Directions for this task
Where does the word "will" show up in the records? Copy every line that has it.

Input data

────

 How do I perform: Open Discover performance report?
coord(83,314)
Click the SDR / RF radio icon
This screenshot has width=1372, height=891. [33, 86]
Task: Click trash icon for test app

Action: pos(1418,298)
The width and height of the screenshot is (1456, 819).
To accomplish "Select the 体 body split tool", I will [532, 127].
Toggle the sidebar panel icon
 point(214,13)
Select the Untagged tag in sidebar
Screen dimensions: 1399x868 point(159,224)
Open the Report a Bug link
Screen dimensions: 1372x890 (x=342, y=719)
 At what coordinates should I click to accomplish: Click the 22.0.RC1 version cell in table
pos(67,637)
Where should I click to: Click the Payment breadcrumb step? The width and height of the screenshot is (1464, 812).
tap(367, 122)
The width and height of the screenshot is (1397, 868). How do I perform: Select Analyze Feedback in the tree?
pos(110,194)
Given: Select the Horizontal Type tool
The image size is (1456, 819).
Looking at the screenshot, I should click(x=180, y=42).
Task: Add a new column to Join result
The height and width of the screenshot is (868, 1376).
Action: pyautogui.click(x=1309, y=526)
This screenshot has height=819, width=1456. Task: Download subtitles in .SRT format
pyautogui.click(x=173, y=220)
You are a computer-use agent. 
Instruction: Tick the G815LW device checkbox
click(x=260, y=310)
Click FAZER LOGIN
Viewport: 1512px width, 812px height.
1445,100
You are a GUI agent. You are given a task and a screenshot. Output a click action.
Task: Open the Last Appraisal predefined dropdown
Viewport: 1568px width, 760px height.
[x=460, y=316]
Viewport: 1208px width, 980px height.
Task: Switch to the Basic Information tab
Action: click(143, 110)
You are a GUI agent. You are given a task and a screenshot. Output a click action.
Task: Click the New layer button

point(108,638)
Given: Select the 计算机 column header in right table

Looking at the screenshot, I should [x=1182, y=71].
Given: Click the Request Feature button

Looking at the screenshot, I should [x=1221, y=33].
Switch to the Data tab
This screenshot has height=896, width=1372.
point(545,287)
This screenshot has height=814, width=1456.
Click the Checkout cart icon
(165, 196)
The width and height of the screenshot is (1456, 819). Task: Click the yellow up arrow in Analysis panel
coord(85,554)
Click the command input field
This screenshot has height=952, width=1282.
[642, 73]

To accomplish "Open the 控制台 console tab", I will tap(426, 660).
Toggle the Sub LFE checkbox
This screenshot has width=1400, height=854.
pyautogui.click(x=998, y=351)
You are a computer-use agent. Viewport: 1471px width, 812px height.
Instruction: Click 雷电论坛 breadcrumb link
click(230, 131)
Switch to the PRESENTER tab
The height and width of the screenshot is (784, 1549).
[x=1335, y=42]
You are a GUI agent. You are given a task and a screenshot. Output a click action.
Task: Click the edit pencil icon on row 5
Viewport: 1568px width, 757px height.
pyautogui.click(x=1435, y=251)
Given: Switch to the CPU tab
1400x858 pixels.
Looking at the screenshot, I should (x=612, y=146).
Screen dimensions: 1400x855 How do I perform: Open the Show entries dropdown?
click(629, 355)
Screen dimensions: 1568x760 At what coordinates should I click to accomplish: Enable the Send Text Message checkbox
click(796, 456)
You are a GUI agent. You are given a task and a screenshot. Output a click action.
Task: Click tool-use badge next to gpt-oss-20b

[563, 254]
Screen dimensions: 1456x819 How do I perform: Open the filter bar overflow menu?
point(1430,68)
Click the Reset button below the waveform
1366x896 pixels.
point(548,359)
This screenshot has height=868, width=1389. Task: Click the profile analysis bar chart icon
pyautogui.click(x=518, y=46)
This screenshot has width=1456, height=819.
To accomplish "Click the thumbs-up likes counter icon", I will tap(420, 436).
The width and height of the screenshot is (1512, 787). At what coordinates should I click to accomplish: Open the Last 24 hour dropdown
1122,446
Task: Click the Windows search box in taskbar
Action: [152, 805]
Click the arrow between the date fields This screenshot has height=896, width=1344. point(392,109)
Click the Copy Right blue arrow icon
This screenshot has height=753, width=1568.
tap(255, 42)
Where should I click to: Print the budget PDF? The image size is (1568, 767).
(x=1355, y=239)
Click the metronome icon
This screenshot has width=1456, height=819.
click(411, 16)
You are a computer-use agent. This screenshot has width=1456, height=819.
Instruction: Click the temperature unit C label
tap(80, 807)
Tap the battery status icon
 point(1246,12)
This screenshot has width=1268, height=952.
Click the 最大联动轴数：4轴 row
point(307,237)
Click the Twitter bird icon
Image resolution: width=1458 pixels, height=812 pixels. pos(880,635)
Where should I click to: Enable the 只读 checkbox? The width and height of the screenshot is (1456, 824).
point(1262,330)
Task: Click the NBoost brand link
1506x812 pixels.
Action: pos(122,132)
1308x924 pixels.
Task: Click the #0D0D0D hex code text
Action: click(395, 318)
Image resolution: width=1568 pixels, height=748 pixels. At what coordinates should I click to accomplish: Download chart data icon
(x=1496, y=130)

────

Reply to the task
To accomplish "Select the 体 body split tool", I will [532, 127].
To accomplish "Open the 控制台 console tab", I will tap(426, 660).
To accomplish "Click the thumbs-up likes counter icon", I will tap(420, 436).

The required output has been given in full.